◆ Source passage ◆
---

Evans further contended that the trial court went too far in charting a corrective course for the jury as to the significance to attribute to the alleged void in the State's evidence. The net effect of the court advising the jury that the State had no obligation to produce evidence, which was indisputably available to it, either explicitly or implicitly relieved the State, in the minds of the jurors, of the burden to establish guilt beyond a reasonable doubt. Evans contends this diminution of the State's burden unfairly prejudiced him.

The trial judge was prompted to give the questioned instruction by the cross-examination of one of the detectives, which inquired as to specific investigative techniques that were not used in this case. At the close of the State's case in chief and outside the presence of the jury, the court reviewed the instructions with all parties. Objections by defense counsel for the co-defendant were duly noted and overruled, but Evan's counsel did not note an objection at that point. Following the reading of the instruction to the jury, co-defendant's counsel noted another objection to the same instruction, but Evan's counsel, again, did not object.

The Court held that, pursuant to Rule 4-325, failure to request an instruction or object to an instruction constitutes a waiver. The trial record clearly demonstrates that Evan's counsel failed to object to the instructions at issue during the proceedings. In his brief, he relies solely on the objection raised by co-defendant's counsel. However, a bedrock principle of Maryland law is that a defendant may not rely on an objection made by a co-defendant for the purpose of raising an appeal as to that issue. Accordingly, Evans' failure to raise such issue in the trial court precluded the Court from such consideration on appeal.

The full Order is available in PDF.

Wednesday, March 14, 2007

Department of Human Resources v. Howard (Ct. of Appeals)

Filed March 13, 2007. Opinion by Judge Glenn T. Harrell, Jr.

The issue facing the Court of Appeals was whether specially assigned retired judges could properly sit with the Court of Special Appeals ("CSA") during the hearing and decision of an appeal in banc. While taking pains to acknowledge the abilities and contributions of specially assigned judges, the court held that only the thirteen incumbent judges of the CSA could participate in the hearing and decision of in banc appeals.

The facts of the underlying appeal are not relevant to the issue before the court. After an appeal to the CSA had been noted and routinely assigned to a three-judge panel, the CSA invited the parties to submit the question at issue to the CSA in banc. In addition to the thirteen incumbent judges of the CSA, two specially assigned judges participated in the hearing and decision of the appeal. Following an eight to seven decision of the CSA, which generated a multiplicity of opinions, the Court of Appeals granted certiorari sua sponte, posing the additional question of the propriety of participation by the specially assigned judges.

---

◆ Data listing ◆
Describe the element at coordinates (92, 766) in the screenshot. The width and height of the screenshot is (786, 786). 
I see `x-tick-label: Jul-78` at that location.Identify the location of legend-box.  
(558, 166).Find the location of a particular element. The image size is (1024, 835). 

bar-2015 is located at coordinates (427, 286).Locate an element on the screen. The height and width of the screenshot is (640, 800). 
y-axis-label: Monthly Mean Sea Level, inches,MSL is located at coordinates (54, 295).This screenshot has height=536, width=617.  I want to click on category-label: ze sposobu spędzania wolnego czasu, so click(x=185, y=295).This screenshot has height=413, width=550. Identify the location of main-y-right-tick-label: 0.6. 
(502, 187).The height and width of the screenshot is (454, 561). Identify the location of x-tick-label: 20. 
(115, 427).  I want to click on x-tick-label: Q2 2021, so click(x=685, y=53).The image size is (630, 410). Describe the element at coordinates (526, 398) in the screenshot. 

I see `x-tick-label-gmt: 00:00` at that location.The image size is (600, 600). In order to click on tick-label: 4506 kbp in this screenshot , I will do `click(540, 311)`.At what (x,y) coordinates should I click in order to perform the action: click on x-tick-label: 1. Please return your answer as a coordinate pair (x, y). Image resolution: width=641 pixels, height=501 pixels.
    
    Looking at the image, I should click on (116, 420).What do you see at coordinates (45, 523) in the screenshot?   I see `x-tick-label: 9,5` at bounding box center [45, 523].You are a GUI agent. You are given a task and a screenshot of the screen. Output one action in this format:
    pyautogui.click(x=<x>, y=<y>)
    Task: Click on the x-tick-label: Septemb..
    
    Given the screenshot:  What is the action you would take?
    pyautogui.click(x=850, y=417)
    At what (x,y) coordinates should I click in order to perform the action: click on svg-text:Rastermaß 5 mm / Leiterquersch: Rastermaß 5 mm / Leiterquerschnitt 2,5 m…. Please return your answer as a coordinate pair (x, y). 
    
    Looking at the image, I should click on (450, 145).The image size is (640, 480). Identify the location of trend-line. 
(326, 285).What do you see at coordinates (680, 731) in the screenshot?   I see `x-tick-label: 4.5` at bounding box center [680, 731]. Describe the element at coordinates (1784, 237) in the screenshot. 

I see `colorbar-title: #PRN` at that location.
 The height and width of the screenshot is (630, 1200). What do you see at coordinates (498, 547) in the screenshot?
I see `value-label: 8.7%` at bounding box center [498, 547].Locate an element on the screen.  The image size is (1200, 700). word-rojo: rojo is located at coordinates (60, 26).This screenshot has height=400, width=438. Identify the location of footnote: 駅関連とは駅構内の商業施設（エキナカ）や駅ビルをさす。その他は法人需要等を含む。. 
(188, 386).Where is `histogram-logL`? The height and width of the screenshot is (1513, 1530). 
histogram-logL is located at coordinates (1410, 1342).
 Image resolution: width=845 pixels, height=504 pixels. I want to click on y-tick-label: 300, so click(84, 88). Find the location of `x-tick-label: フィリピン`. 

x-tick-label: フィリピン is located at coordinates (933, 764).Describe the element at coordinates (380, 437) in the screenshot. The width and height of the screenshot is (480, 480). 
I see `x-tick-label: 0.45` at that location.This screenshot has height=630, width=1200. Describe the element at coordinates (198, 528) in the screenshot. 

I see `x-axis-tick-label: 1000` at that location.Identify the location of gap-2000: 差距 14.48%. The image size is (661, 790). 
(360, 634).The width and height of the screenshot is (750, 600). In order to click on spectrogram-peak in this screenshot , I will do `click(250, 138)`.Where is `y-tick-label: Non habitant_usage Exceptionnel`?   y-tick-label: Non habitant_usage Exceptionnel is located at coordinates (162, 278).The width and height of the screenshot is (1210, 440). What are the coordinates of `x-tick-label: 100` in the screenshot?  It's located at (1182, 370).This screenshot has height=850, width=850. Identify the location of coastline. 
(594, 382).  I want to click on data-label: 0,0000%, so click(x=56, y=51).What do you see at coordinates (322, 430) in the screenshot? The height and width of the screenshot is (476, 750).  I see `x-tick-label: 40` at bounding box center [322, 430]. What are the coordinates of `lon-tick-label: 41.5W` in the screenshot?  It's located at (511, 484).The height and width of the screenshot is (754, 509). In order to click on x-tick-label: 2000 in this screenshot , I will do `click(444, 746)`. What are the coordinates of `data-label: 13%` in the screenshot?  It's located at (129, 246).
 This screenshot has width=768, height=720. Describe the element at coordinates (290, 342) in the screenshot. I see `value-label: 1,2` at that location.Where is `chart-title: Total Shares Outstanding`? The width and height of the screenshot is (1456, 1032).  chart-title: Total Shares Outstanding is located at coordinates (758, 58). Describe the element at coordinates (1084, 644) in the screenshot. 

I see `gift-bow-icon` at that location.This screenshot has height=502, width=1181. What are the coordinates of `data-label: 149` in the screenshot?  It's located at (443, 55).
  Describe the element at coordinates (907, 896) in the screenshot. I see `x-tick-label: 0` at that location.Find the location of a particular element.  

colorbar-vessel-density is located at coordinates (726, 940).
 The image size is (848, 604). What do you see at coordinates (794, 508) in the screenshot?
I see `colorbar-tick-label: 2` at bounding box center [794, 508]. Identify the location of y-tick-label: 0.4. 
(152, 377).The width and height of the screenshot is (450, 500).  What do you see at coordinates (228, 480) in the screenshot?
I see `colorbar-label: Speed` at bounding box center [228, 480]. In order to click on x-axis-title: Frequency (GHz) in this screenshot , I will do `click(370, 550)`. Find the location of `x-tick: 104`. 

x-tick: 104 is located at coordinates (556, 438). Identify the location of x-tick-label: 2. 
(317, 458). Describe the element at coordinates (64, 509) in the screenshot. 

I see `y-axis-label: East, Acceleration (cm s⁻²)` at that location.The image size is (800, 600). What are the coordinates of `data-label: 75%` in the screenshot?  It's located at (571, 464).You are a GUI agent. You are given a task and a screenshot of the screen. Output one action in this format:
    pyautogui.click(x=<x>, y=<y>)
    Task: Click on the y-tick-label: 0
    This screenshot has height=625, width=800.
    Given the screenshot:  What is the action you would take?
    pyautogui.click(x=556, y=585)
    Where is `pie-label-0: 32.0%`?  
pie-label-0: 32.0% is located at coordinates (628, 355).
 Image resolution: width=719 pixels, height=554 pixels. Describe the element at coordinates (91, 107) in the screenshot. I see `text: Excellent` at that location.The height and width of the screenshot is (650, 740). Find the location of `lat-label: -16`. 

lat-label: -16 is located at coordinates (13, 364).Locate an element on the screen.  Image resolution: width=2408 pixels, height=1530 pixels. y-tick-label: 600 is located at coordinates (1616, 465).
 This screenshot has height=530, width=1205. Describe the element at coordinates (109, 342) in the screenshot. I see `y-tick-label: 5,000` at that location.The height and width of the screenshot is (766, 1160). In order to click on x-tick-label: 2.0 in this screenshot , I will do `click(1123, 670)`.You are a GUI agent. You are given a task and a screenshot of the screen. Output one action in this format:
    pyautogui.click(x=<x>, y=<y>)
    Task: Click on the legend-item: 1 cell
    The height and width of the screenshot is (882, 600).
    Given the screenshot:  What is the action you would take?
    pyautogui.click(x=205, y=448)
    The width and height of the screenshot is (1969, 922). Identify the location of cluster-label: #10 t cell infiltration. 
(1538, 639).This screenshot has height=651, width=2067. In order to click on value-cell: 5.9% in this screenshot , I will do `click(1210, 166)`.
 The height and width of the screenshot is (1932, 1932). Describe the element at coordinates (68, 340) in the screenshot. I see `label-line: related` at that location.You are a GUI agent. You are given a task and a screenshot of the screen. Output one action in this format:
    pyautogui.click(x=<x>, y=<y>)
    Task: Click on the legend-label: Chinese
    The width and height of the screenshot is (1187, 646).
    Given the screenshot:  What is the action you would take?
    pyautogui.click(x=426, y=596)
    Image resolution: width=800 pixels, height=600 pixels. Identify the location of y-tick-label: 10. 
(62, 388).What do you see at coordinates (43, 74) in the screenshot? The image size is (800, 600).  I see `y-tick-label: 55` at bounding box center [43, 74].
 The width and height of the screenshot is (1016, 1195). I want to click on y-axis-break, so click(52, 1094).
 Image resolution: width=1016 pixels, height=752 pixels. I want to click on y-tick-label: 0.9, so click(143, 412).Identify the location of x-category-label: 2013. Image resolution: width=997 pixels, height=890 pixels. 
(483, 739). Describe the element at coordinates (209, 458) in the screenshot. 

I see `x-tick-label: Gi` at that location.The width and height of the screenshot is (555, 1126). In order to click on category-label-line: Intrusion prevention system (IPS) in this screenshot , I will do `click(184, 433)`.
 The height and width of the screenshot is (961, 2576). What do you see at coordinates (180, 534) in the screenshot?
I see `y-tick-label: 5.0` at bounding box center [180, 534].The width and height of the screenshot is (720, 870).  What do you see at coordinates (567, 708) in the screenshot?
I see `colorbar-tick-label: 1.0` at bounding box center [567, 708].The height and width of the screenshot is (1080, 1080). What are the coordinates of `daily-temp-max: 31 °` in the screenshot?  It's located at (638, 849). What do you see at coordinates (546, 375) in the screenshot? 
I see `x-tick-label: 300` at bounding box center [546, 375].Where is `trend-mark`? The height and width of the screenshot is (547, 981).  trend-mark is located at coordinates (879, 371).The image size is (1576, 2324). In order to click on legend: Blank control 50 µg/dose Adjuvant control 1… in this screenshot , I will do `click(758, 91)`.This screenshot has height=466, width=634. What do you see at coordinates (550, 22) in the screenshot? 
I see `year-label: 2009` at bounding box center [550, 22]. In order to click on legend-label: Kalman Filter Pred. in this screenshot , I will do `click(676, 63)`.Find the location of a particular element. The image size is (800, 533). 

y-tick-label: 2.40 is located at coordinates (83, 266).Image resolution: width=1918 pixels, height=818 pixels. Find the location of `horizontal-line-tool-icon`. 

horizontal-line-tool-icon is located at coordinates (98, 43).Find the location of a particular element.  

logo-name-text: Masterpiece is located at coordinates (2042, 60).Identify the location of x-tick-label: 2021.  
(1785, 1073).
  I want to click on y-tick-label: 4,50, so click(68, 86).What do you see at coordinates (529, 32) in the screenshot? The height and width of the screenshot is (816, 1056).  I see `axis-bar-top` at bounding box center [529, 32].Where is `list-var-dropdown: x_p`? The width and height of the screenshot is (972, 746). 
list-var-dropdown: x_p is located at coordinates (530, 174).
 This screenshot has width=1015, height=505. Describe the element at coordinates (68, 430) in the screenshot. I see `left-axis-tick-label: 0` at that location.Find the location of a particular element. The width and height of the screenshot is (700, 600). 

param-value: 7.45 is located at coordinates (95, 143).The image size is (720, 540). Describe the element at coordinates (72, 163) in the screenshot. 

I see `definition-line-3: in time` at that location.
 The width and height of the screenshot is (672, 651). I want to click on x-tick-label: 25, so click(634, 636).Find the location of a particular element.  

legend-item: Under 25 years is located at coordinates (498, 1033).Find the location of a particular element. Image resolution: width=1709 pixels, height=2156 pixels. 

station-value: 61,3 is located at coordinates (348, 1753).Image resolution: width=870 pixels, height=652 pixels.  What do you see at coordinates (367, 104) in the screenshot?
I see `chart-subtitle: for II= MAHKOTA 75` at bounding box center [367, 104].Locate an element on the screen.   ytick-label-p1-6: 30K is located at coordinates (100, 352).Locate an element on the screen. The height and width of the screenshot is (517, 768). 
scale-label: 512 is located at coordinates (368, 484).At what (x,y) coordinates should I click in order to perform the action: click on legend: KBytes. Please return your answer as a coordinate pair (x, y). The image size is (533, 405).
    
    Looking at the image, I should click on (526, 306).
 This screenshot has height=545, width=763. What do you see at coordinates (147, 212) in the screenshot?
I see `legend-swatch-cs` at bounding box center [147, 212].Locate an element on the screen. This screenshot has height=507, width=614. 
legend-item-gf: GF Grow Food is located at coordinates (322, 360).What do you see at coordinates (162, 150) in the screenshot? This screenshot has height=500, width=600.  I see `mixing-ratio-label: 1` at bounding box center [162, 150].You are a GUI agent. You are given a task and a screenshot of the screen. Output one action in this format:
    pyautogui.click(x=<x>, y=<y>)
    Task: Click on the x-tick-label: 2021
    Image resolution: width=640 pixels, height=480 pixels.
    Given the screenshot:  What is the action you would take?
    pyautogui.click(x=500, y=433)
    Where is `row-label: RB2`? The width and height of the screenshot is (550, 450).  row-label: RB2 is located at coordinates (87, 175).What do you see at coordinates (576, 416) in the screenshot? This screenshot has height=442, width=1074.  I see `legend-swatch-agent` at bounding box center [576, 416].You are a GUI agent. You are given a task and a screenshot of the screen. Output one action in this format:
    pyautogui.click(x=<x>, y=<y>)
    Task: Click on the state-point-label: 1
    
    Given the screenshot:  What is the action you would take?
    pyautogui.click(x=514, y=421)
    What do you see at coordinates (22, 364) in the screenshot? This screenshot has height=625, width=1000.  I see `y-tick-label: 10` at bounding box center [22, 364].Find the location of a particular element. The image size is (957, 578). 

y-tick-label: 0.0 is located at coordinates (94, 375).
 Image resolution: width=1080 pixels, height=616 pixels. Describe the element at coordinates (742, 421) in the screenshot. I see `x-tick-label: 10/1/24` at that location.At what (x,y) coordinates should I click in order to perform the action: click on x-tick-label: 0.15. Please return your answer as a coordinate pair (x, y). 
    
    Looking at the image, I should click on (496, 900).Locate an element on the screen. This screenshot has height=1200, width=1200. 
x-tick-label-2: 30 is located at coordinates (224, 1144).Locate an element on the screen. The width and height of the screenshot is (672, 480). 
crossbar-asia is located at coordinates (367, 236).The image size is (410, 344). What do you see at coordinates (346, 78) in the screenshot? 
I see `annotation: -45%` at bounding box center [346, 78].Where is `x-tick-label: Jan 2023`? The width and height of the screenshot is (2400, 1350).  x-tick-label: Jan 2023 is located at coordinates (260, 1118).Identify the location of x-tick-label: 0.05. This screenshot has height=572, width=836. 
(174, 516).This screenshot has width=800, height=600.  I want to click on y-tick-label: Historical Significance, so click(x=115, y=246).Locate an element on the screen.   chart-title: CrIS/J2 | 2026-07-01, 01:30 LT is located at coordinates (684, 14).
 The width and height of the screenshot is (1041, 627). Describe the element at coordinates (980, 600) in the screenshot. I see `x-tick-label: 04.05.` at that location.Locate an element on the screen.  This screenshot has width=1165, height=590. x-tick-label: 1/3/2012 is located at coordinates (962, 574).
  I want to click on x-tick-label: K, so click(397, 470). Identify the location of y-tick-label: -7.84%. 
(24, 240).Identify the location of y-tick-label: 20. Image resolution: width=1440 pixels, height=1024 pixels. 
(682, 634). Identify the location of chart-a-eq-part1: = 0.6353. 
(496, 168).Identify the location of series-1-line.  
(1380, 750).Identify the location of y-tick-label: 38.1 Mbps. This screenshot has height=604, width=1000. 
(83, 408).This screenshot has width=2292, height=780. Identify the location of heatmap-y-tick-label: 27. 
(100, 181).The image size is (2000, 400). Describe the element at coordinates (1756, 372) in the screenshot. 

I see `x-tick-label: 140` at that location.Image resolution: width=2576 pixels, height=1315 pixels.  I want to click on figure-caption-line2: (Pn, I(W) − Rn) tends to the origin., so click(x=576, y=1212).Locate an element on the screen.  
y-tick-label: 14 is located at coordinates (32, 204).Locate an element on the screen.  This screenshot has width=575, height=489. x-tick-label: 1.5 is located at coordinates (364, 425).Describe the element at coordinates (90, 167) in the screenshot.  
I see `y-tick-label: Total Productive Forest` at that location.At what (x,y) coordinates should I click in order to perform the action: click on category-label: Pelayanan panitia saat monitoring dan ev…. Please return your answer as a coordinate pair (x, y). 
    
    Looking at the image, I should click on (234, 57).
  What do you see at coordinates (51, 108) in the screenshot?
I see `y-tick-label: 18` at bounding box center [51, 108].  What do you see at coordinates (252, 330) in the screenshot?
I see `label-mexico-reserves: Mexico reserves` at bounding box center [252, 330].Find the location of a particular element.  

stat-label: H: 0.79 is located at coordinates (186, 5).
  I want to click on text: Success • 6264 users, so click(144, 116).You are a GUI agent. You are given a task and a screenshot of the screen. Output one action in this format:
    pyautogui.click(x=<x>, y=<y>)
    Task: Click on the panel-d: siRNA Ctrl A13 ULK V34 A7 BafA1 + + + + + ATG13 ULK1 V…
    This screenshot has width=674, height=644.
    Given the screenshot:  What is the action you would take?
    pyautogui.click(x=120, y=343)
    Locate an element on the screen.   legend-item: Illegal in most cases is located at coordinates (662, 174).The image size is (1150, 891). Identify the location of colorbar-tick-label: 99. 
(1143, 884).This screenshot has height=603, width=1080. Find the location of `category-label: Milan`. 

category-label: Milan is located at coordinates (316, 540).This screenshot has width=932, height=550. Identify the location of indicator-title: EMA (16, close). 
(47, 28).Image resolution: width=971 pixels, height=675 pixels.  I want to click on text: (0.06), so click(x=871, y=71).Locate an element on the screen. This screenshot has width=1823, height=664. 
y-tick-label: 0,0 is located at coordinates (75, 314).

---

◆ Your task ◆
Answer these questions from the case summaries:
1. Under which rule did the Court hold that failing to request or object to an instruction is a waiver?
2. Which judge wrote the opinion in Department of Human Resources v. Howard?
3. How many specially assigned judges took part in the in banc hearing and decision?

◆ Output ◆
1. Rule 4-325
2. Judge Glenn T. Harrell, Jr.
3. Two